== Data for this exercise ==

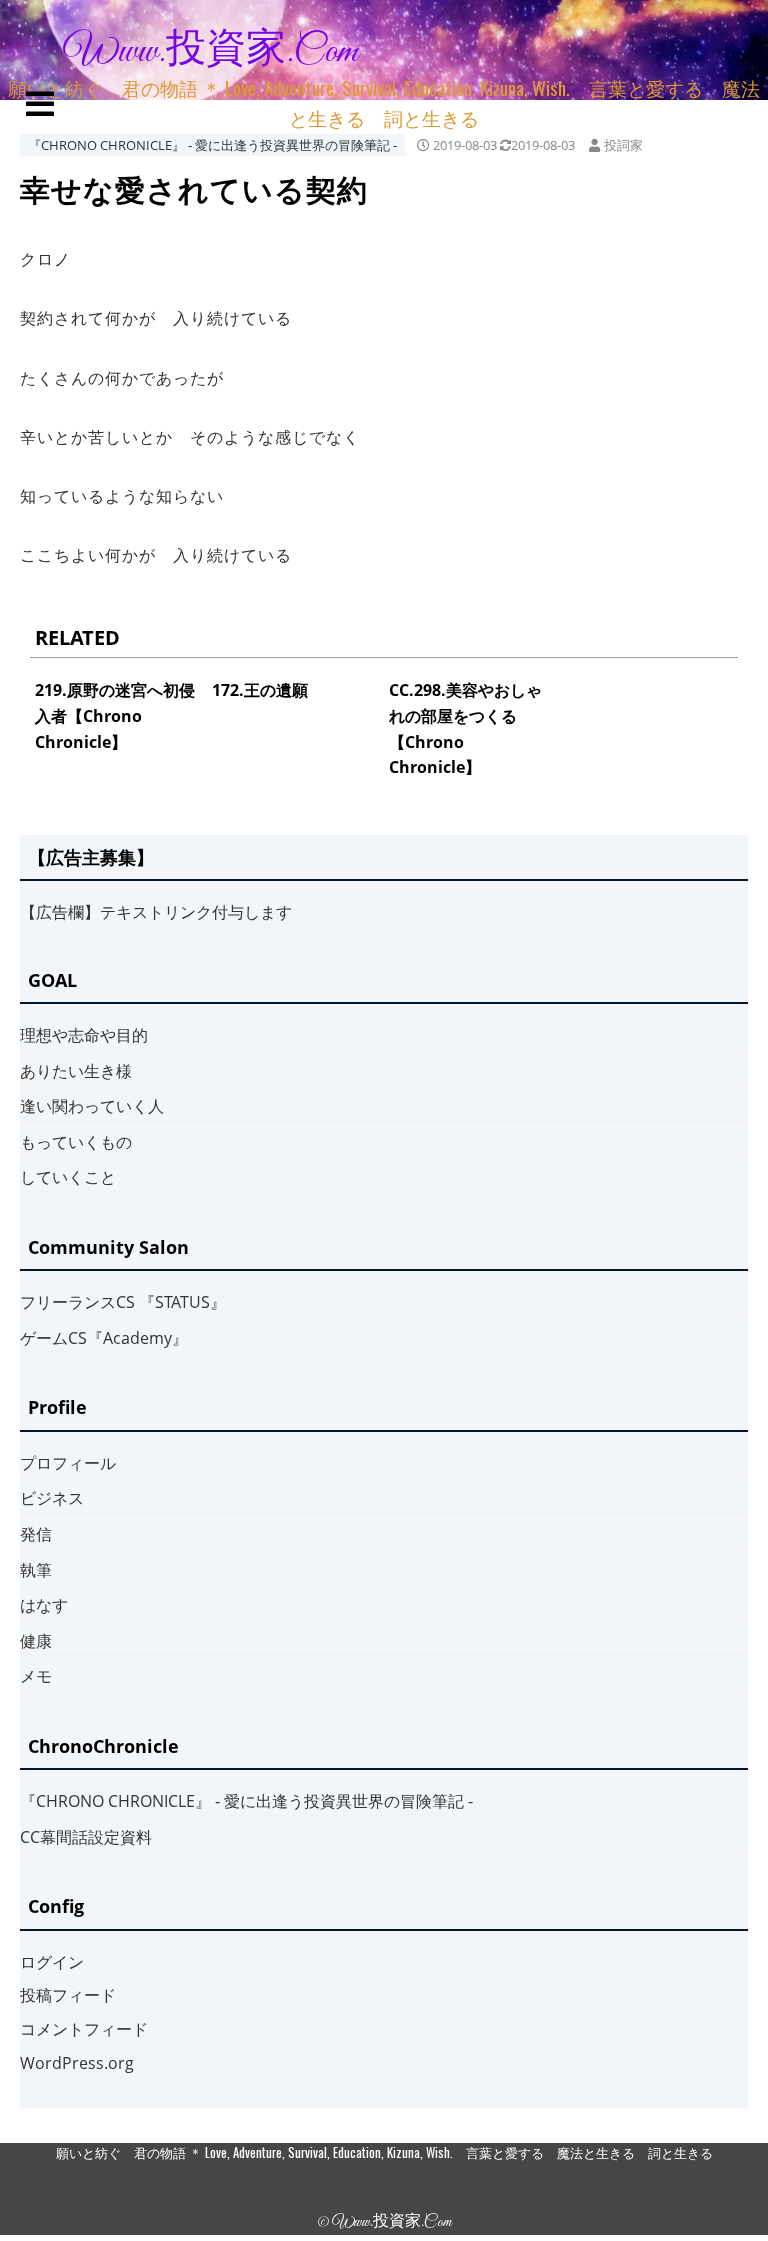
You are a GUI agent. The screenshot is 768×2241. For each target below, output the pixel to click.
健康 (36, 1641)
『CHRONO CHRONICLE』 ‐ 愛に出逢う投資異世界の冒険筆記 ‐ (212, 145)
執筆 (36, 1570)
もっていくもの (76, 1142)
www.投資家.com (211, 52)
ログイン (52, 1962)
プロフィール (68, 1463)
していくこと (68, 1177)
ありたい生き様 (76, 1071)
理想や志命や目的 (84, 1035)
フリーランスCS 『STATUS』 (123, 1302)
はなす (44, 1605)
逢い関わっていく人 (92, 1106)
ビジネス (52, 1498)
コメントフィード (84, 2029)
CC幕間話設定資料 (86, 1837)
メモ (36, 1676)
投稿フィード (68, 1995)
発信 (36, 1534)
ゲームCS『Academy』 (104, 1338)
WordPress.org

===

### Stated problem
Please return every line of the listing above without any changes, omitting the picture.

### Task result
You are a GUI agent. The screenshot is 768×2241. For each target below, output the pixel to click.
健康 (36, 1641)
『CHRONO CHRONICLE』 ‐ 愛に出逢う投資異世界の冒険筆記 ‐ (212, 145)
執筆 (36, 1570)
もっていくもの (76, 1142)
www.投資家.com (211, 52)
ログイン (52, 1962)
プロフィール (68, 1463)
していくこと (68, 1177)
ありたい生き様 (76, 1071)
理想や志命や目的 (84, 1035)
フリーランスCS 『STATUS』 (123, 1302)
はなす (44, 1605)
逢い関わっていく人 (92, 1106)
ビジネス (52, 1498)
コメントフィード (84, 2029)
CC幕間話設定資料 (86, 1837)
メモ (36, 1676)
投稿フィード (68, 1995)
発信 (36, 1534)
ゲームCS『Academy』 (104, 1338)
WordPress.org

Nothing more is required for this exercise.